Hey. Crazy kids. This probably needs to be that one event where you sort of
realize: "Oh. Shit. Other people...like...use this & stuff. We need a damn
road map and a release schedule. Stop smoking dabs all day, breh."

Now is also a great time to learn how to think about the potential
ramifications a production push will have prior to making said production
push. And, if your change might impact some or perhaps even all of the other
people who use your technology, then some degree of coordination - perhaps an
email? - would be nice. It's one of those things that will help make you look
professional. I suck at professionalism. You have no idea. But, even I know
this much.

Because, right now, I sort of feel like I'm asking some very rightfully
fearful people to consider entrusting perhaps their actual career into the
development of technology they need to succeed and thrive. And, I just started
recommending Node.js - with a caveat - that npm basically sucks. I hate having
to do that and it needs to stop.

So, here we are.

Your words continue to be one thing, and your actions continue to be quite
another. If it is even possible to break a tool like this, that tool is not
enterprise grade. If there is nothing that can be done to successfully
insulate a tool from unexpected behavior like this, then that tool scores less
in evaluations that consider the _risk of using it_.

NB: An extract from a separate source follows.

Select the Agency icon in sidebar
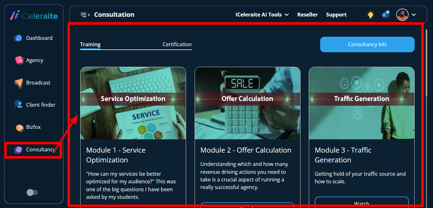The height and width of the screenshot is (208, 433). tap(19, 60)
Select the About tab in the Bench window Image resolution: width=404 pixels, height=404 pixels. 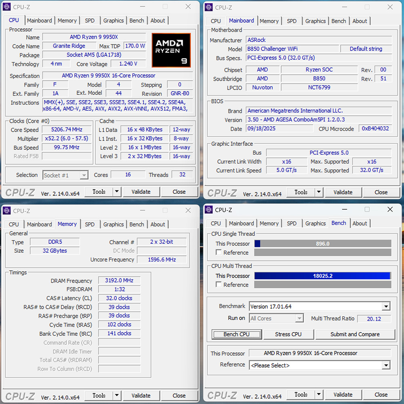point(360,223)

npm, at this point, has more going against it in the discussion than going for
it right now. Events like this are, in the grand context, very significant and
telling. They are also ill-timed. Because big, important decisions are trying
to happen right now regarding the use of Node.js. It is literally on the cusp
of going mainstream. And, that seems to be generating some pressure that at
least one team (npm) doesn't seem to be equipped to handle.

So, before you find yourself facing a community that forks instead of trying
to work with you, I would like to just make a simple recommendation. In the
future, you seriously need to sit and think about the potential ramifications
of a production push. And...this is the important part...if those changes are
going to have a wide impact on your users - send some sort of email WELL IN
ADVANCE. A flippant blog post the day of is not Doing It Right™.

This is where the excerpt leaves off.